Advancing California's Leadership in Telehealth Policy: A Telehealth Model Statute & Other Policy Recommendations
2011 | Download
In 1996, California passed one of the first telemedicine laws in the country, the Telemedicine Development Act of 1996 (TDA). At its passage, the TDA propelled California into a position of national leadership on telemedicine policy, giving credence to telemedicine as a legitimate means of providing health care services. The original intent of the TDA, as captured in its legislative language below, is as timely today as when it was first written 15 years ago.
“The use of telecommunications to deliver health services has the potential to reduce costs, improve quality, change the conditions of practice, and improve access to health care in rural and other medically underserved areas.”
The goals of the TDA—to reduce costs, improve quality, and increase access—are even more urgent today. California faces the 2012 fiscal year with a $25 billion deficit, the latest in a series of fiscally dire budget crises. California must also contend with medical inflation outstripping general inflation, shortages of health care providers, and an unequal distribution of specialists.
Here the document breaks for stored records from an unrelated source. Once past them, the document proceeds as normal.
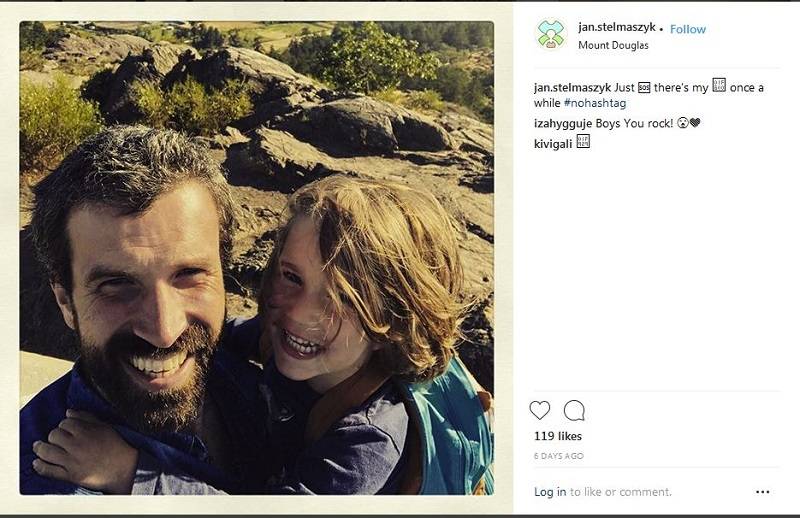The image size is (800, 518).
Task: Open comments via the speech bubble icon
Action: click(x=574, y=410)
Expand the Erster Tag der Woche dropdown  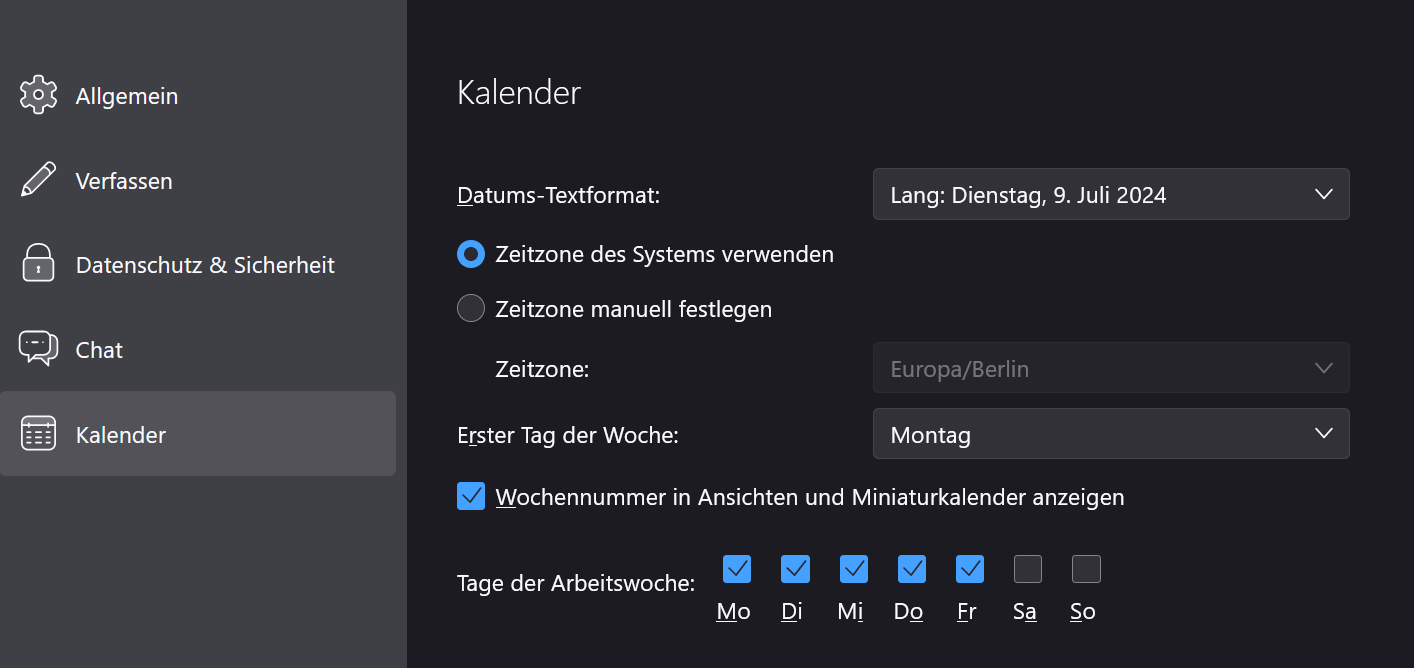[1111, 434]
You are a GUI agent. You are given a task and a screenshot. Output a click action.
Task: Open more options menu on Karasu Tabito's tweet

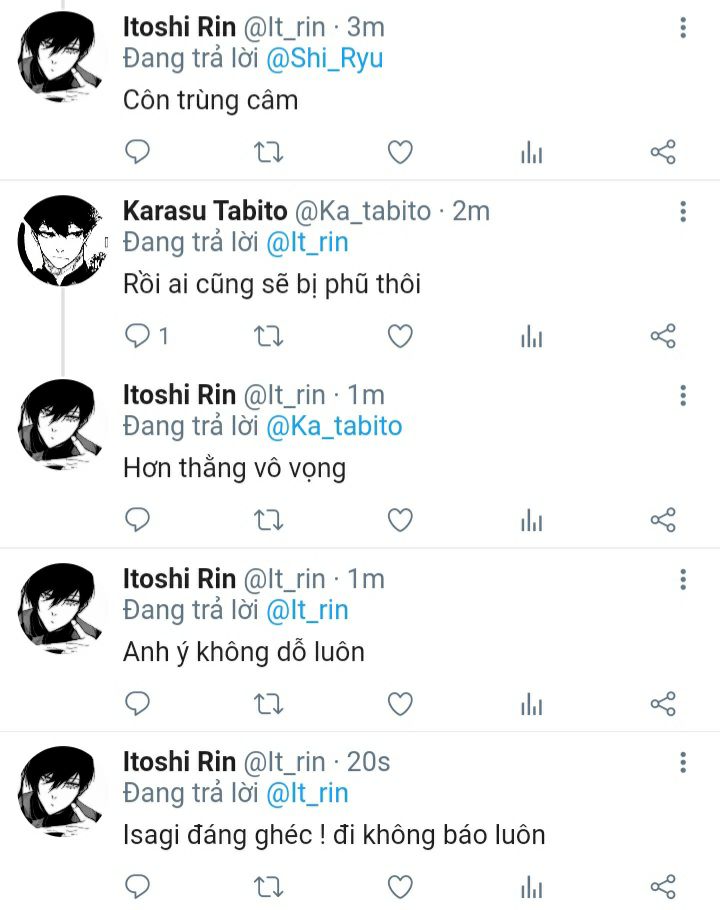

Telehealth technologies can serve as tools to expand the delivery of high-quality, efficient medical care.
Created by PHI's Center for Connected Health Policy (CCHP), this report puts forth a Model Statute. CCHP convened a diverse group of 25 prominent health care professionals to serve on its Telehealth Model Statute Work Group. Over a year’s time, Work Group members studied and debated current California policies and available research, and helped hone recommendations for the Model Statute.
The Model Statute represents a platform for the ideal California telehealth policy environment, and sets aside constraining fiscal, economic, and political considerations. It should be acknowledged that there was not unanimous consensus among the Work Group members on all of the recommendations presented in this report. While this report reflects the Work Group’s deliberations, CCHP assumes full responsibility for its content. Work Group members participated as individuals; neither they nor their respective organizations were asked to endorse the policy proposals presented here.
The Model Statute is a revision to California’s visionary TDA, which focused on expanding coverage of interactive telemedicine services by private and public insurers. In 1996, policy makers feared patient resistance to telemedicine, on the one hand, and overuse of services on the other. These concerns led to TDA provisions, and subsequent regulations, that have become barriers to the use of telehealth. CCHP’s assessment of current telehealth practice, research findings, and other states’ policies, found high patient satisfaction with telehealth, and no indication of overuse. CCHP concluded that existing policy barriers to the spread of telehealth need to be eliminated.
The Model Statute proposes changes to existing law and key policy areas, where CCHP believes the state has the most leverage to promote telehealth use to the greatest benefit. The statutory changes include updates to the TDA, by broadening the type of technologies covered, encouraging more consistent payment policies, reducing administrative burdens on providers, and incorporating telehealth into state workforce laws. There are other policy recommendations that do not require changes in law, but would aid the state in the quest to expand adoption of telehealth technologies. CCHP encourages policy makers interested in sponsoring legislation to adopt all or portions of the recommendations contained in the Model Statute.